Is Africa be the next hotbed for hotel development? According to a recent survey conduced by W Hospitality Group, the continent is certainly poised for growth.
So say the the findings of the Lagos, Nigeria-based advisory group in its Hotel Chain Development Pipeline Survey, which shows a jump in the development pipeline to 270 hotels and nearly 50,000 rooms, with sub-Saharan Africa (SSA) exceeding North Africa by almost 70 percent.
The survey is based on data from 37 international hotel chains with 80 brands between them.
The data reveal a modest recovery in North Africa and stronger confidence in SSA. Consider that only two years ago, the number of rooms in the North African pipeline was the same as that in sub-Saharan Africa.
The SSA region has more national markets than North Africa, 49 countries compared to only five, and these have historically been underserved with branded hotels. But now they are catching up, according to the survey. Mauritania, for example, with no existing branded supply, now has three branded hotels in the development pipeline.
Meanwhile, growth in the pipeline in North Africa has slowed, impacted by unrest and political conflict. For example, Libya, a country which many groups were focusing on just two years ago, has seen no new hotel development deals. Then there is Egypt, traditionally a major growth market, but one that has lost some projects to delays and cancellations in 2014.
As a sub-region, West Africa has by far the greatest number of rooms in the pipeline, more than double East Africa, according to the report. This is largely due to Nigeria, which became the largest economy on the continent in 2014 after it rebased its GDP figures. It has the largest population and the largest number of urban conurbations in one country, with the exception of South Africa.
As in previous years, Southern Africa continues to lag behind, with fewer rooms in development this year than in Central Africa and with the highest number of countries with no activity at all – five, namely Botswana, Lesotho, Malawi, Swaziland and Zimbabwe.

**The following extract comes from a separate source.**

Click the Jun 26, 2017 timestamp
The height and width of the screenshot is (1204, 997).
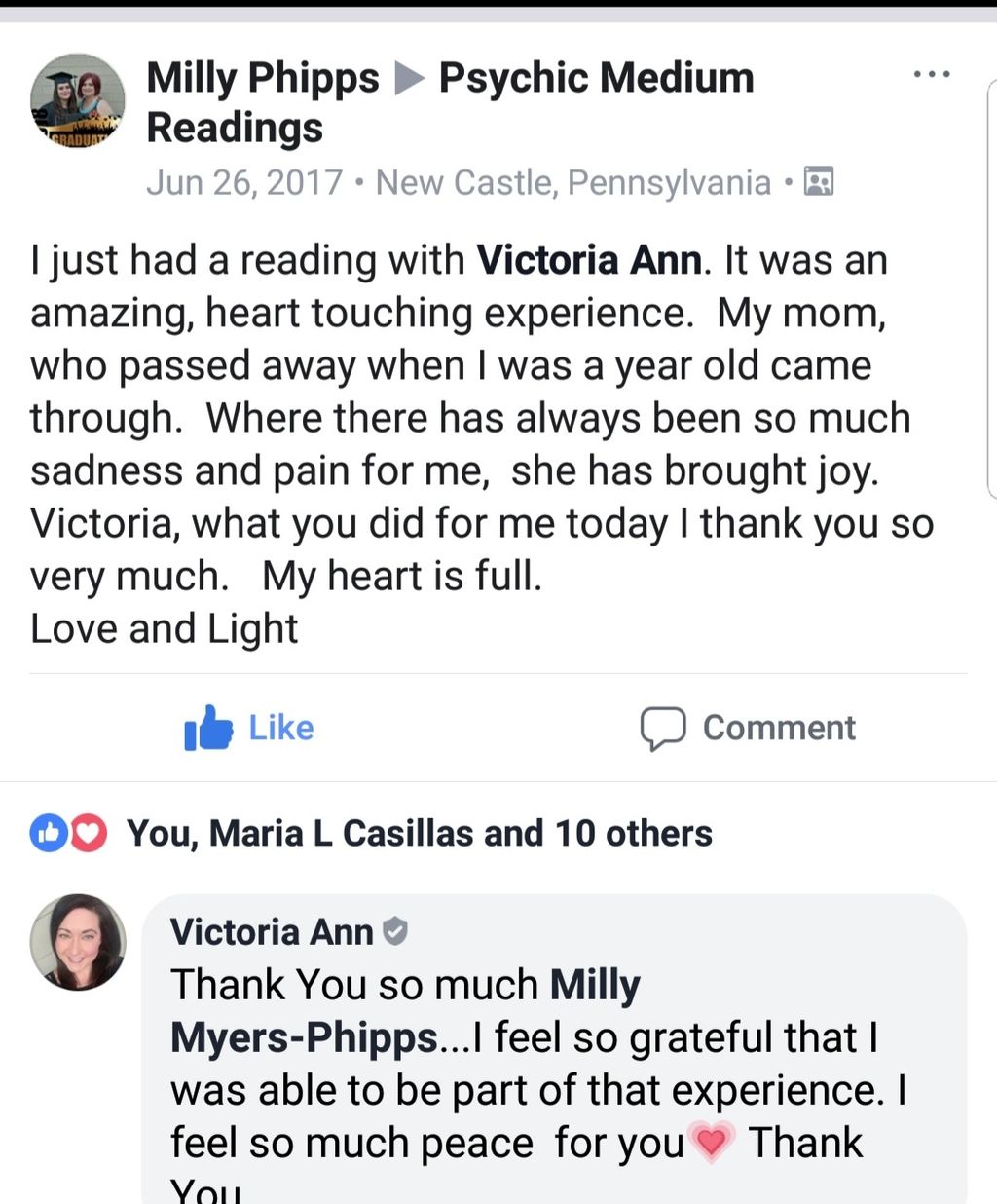(x=244, y=182)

Specific to individual countries, Nigeria has by far the most rooms in the chains’ development pipelines, over 8,500 rooms in 51 planned new hotels. That is more than the entire pipeline in Central Africa and East Africa combined.
In 2015, all the countries in the top 10 (with the exception of Algeria and Libya) saw an increase in their pipeline from the previous year. Kenya and Uganda saw the largest increases, at over 100 percent and 90 percent respectively. Despite the continued difficulties that the country has faced, Egypt recorded a substantial 37 per cent increase in its pipeline, indicative of returning confidence.

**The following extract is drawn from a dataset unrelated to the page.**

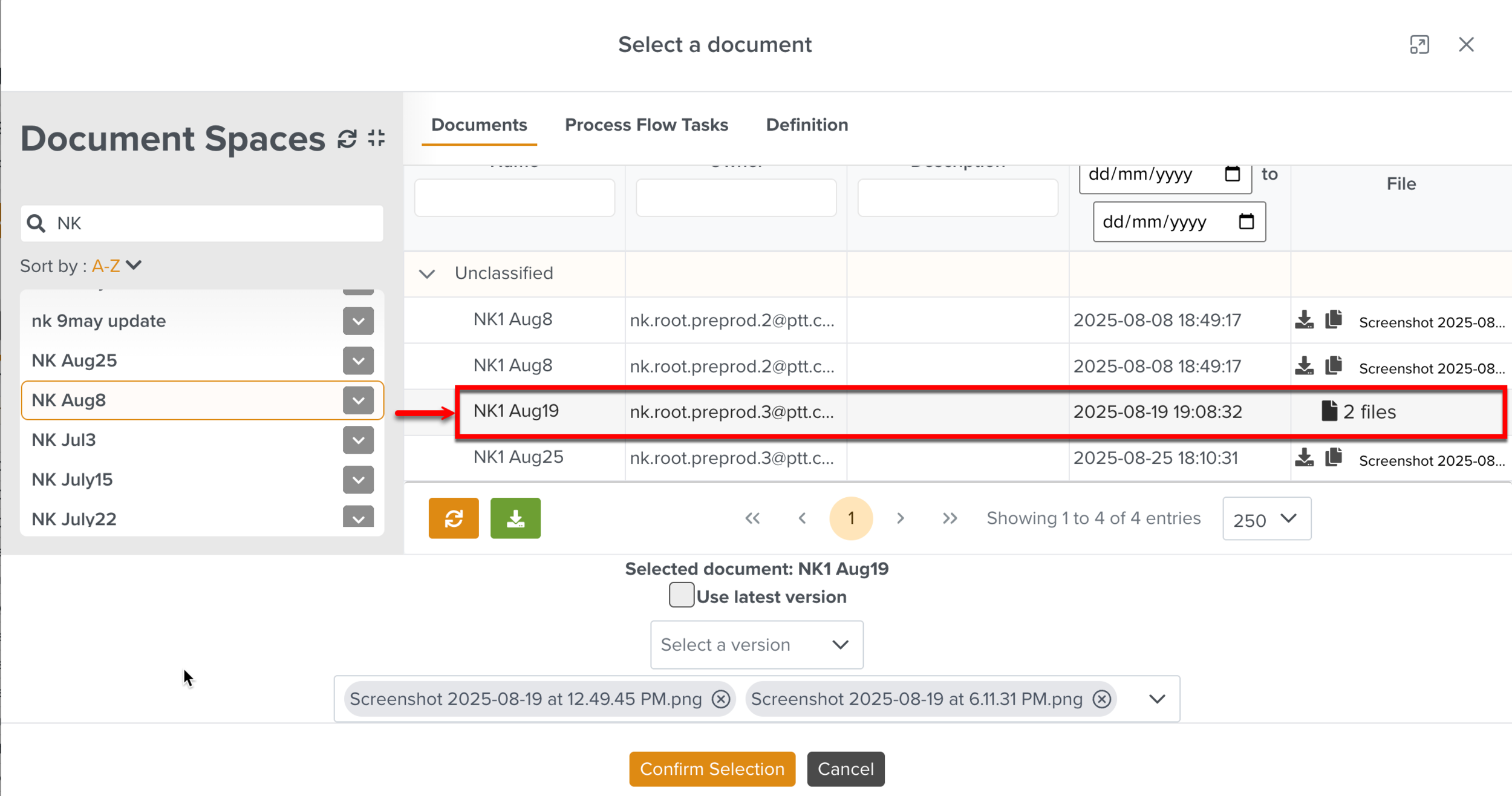Collapse the Unclassified group
The height and width of the screenshot is (796, 1512).
click(427, 274)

Egypt also has the highest performing pipeline in Africa, with almost 5,500 rooms under construction, compared to 3,400 in Nigeria.
No doubt global hotel brands and companies have their eyes on Africa as a growth pocket. Consider last year's acquisition of the Protea Hospitality Group by Marriott International, a deal that made Marriott the largest hotel company in Africa. Marriott's new Protea portfolio consists of 10,148 rooms in seven African countries including South Africa.
“With the addition of Protea’s local knowledge and infrastructure, we’re well positioned to continue growing in one of the fastest expanding economic markets in the world,” said Alex Kyriakidis, president and managing director of Marriott’s Middle East & Africa region.
Added Marriott CEO Arne Sorenson, "“The Middle East and Africa region offers a tremendous opportunity for Marriott International,” said Sorenson. “The region will play a large part in helping us achieve both our short-term and long-term targets."
Munich-based Kempinski Hotels is also focused on Africa, but the growth strategy is to expand property by property. The latest addition to the portfolio, the 269-room Kempinski Hotel Gold Coast City, is scheduled to open in Accra, Ghana, later this year.
“The investor profile behind much of Africa’s recent development has been a combination of local, regional and international investors. Although coming off a small base, we have seen a number of private investors in the region putting up funding for hotel projects,” said Mmatsatsi Ramawela, chairperson of the Hotel Investment Conference Africa and CEO of the Tourism Business Council of South Africa.